Opinion
3:23-cv-00083-SLG
04-15-2024
ORDER RE REPORT AND RECOMMENDATION
SHARON L. GLEASON, UNITED STATES DISTRICT JUDGE
Before the Court at Docket 1 is Petitioner Phillip Bailey's pro se Petition Under 28 U.S.C. § 2254 for Writ of Habeas Corpus by a Person in State Custody. Respondent Lynnie Einerson filed an Answer at Docket 2 to which Petitioner filed a Reply at Docket 14. Petitioner also filed a Motion for Evidentiary Hearing at Docket 18. The petition and the motion were referred to the Honorable Magistrate Judge Kyle F. Reardon. Judge Reardon directed the parties to file supplemental briefing, which the parties did at Dockets 22 and 23.
At Docket 24, Judge Reardon issued his Report and Recommendation, in which he recommended that the petition be denied, and the motion for an evidentiary hearing be denied as moot. Petitioner Bailey filed objections to the Report and Recommendation at Docket 25 to which Respondent filed a reply at Docket 26.

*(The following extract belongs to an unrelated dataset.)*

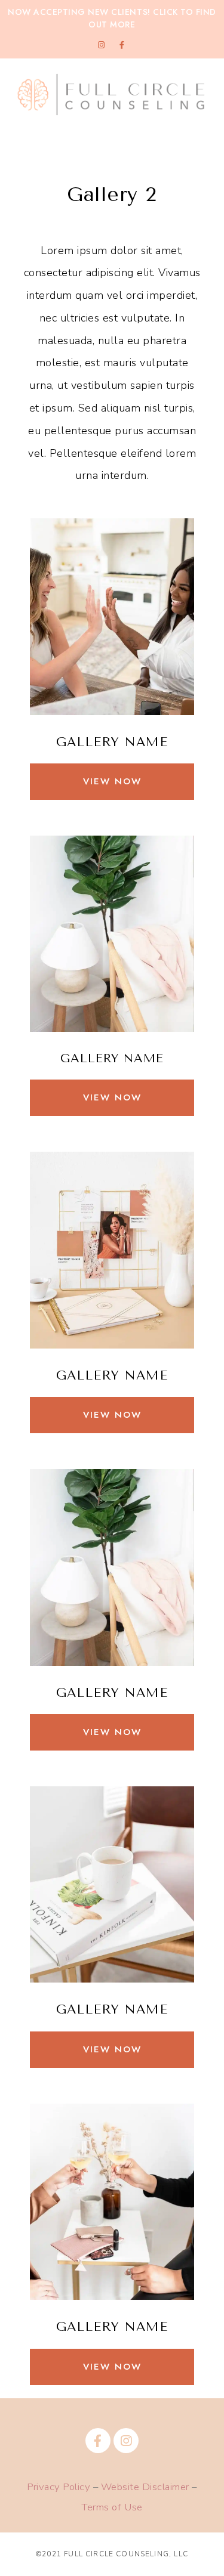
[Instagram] (101, 44)
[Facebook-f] (122, 44)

The matter is now before this Court pursuant to 28 U.S.C. § 636(b)(1). That statute provides that a district court “may accept, reject, or modify, in whole or in part, the findings or recommendations made by the magistrate judge.” A court is to “make a de novo determination of those portions of the magistrate judge's report or specified proposed findings or recommendations to which objection is made.”However, § 636(b)(1) does not “require district court review of a magistrate's factual or legal conclusions, under a de novo or any other standard, when neither party objects to those findings.”
Id.
Thomas v. Arn, 474 U.S. 140, 150 (1985); see also United States v. Reyna-Tapia, 328 F.3d 1114, 1121 (9th Cir. 2003).
The Magistrate Judge recommended that the Court deny the Petition Under 28 U.S.C. § 2254 for Writ of Habeas Corpus by a Person in State Custody and deny as moot the Motion for an Evidentiary Hearing. Petitioner's objections to the report do not make any challenge to any specific proposed finding or recommendation made by the Magistrate Judge. Rather, Petitioner sets out sovereign citizen rhetoric that is in large part incomprehensible. The Court has reviewed the Report and Recommendation and agrees with its analysis that the petition was not timely filed, and equitable tolling is not warranted. Accordingly, the Court adopts the Report and Recommendation in its entirety, and IT IS ORDERED that the Petition Under 28 U.S.C. § 2254 for Writ of Habeas Corpus by a Person in State Custody is DISMISSED. Additionally, the Motion for Evidentiary
Hearing is DENIED as moot.
The Clerk of Court shall enter a final judgment accordingly. A certificate of appealability shall not be issued by this Court. Petitioner may seek a certificate of appealability from the Ninth Circuit Court of Appeals.
28 U.S.C. § 2253(c)(2). See Slack v. McDaniel, 529 U.S. 473, 484 (2000) (certificate of appealability may be granted only if applicant made a “substantial showing of the denial of a constitutional right,” i.e., a showing that “reasonable jurists could debate whether . . . the petition should have been resolved in a different manner or that the issues presented were adequate to deserve encouragement to proceed further” (internal quotations and citations omitted)).